Saved entries:
***

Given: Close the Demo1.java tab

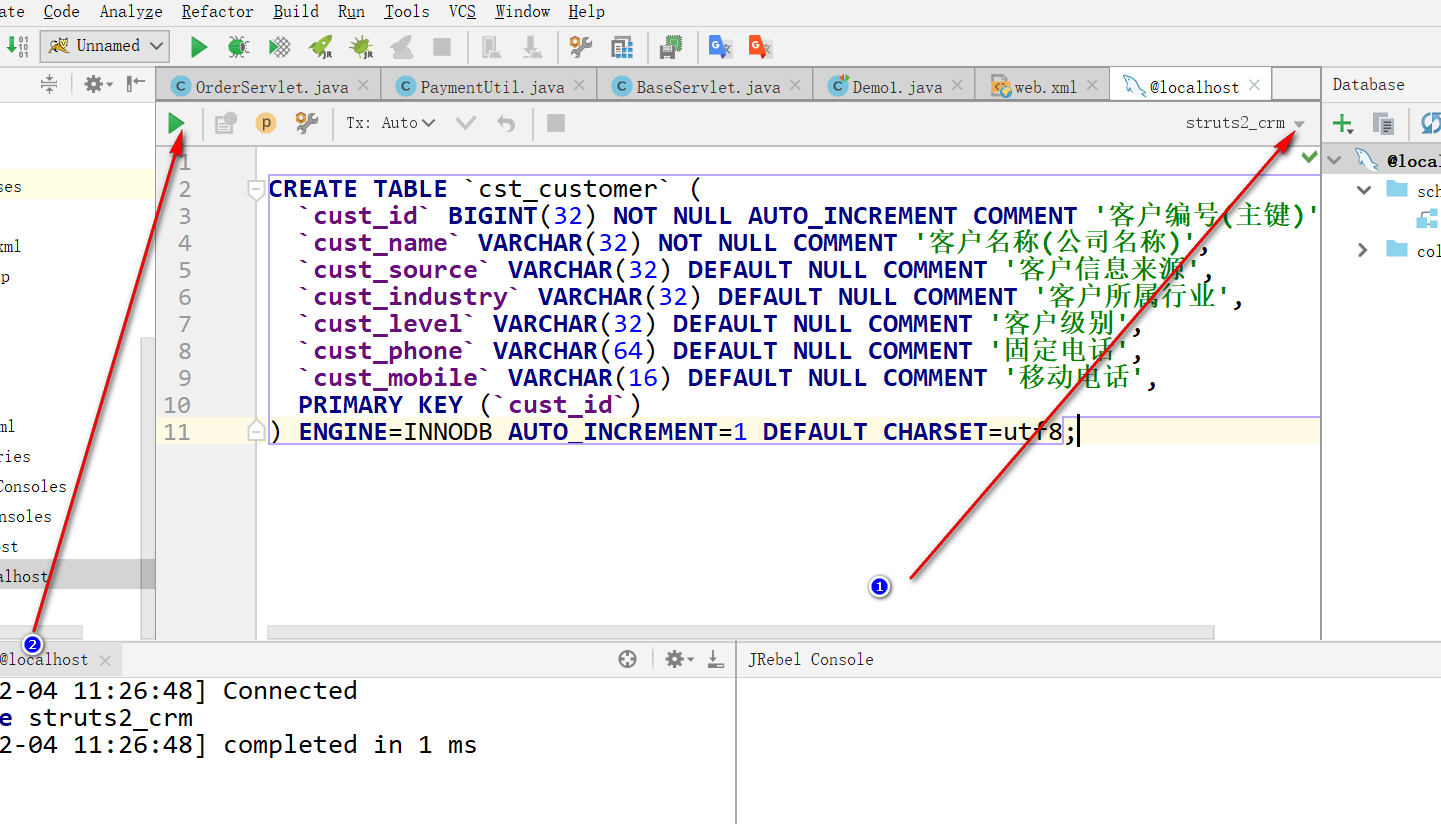Looking at the screenshot, I should 957,85.
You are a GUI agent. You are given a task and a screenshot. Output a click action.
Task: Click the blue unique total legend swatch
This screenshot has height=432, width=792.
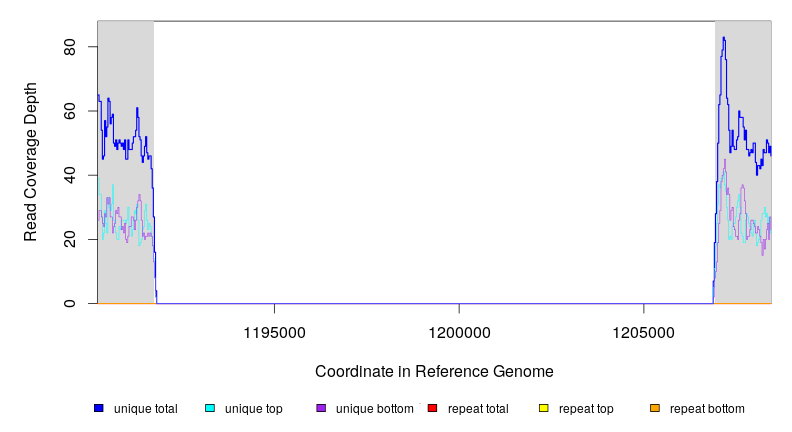click(x=99, y=408)
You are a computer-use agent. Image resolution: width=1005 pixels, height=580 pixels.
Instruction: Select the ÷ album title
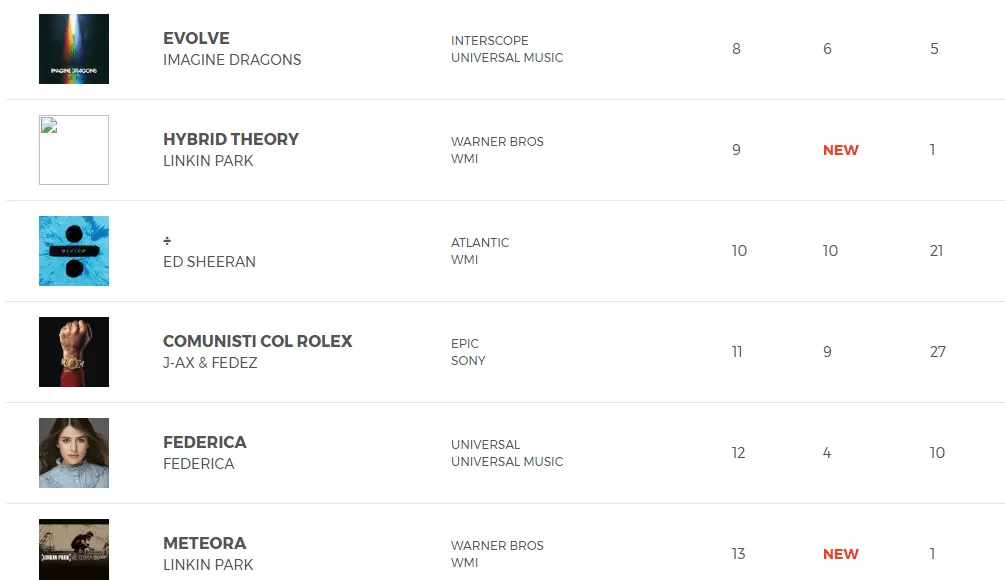168,240
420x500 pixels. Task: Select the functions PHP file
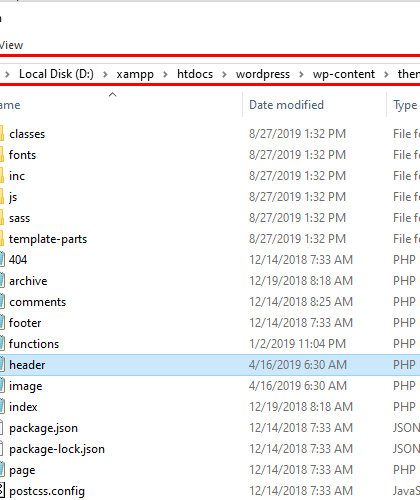(x=34, y=344)
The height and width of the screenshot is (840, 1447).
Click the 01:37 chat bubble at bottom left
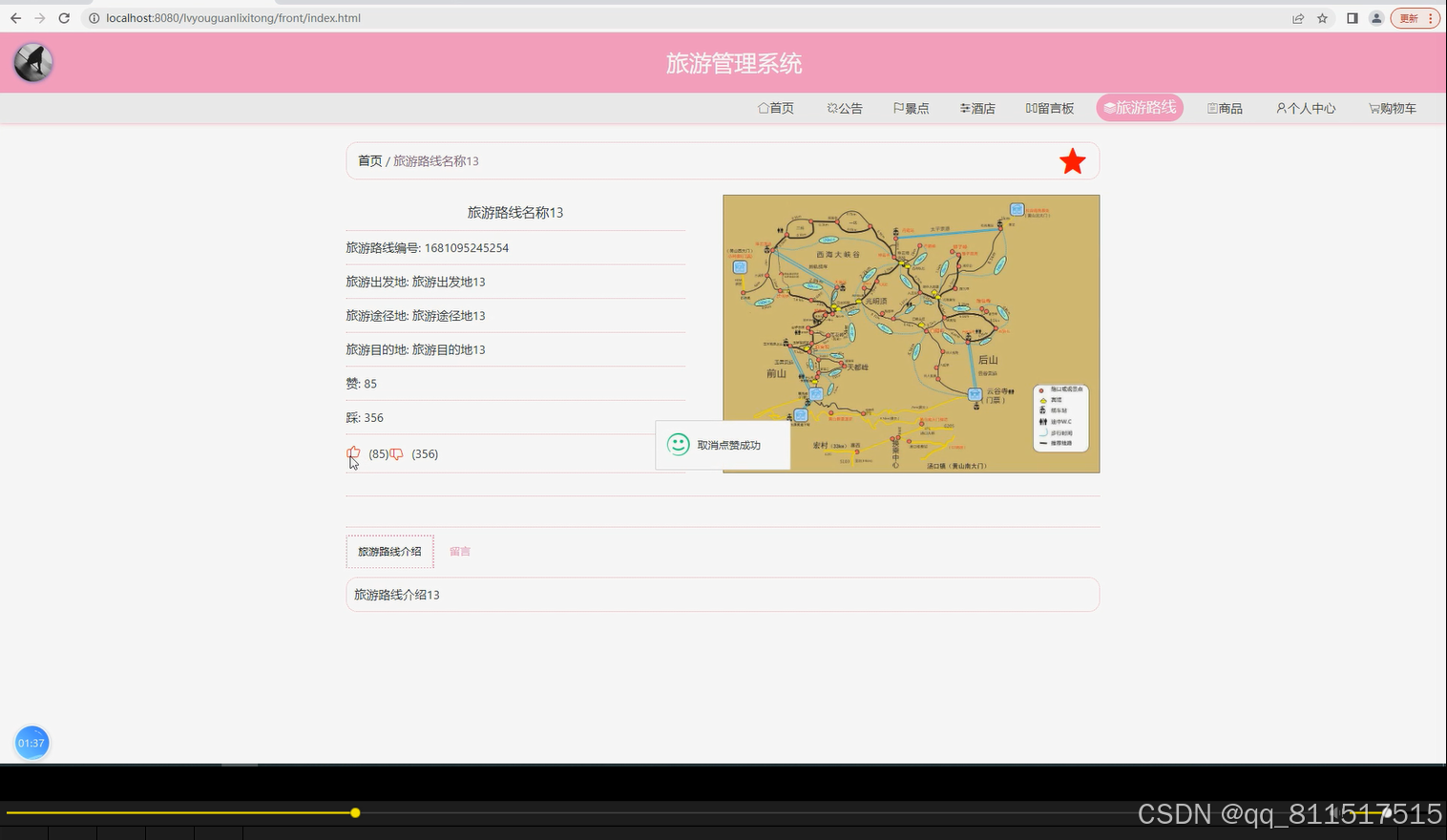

***

Keeping the pictures out, print the entries above exactly as written.

● **EXPECTED OUTPUT**:
Given: Close the Demo1.java tab

Looking at the screenshot, I should 957,85.
You are a GUI agent. You are given a task and a screenshot. Output a click action.
Task: Click the blue unique total legend swatch
This screenshot has height=432, width=792.
click(x=99, y=408)
You are a computer-use agent. Image resolution: width=1005 pixels, height=580 pixels.
Instruction: Select the ÷ album title
168,240
420x500 pixels. Task: Select the functions PHP file
(x=34, y=344)
The height and width of the screenshot is (840, 1447).
Click the 01:37 chat bubble at bottom left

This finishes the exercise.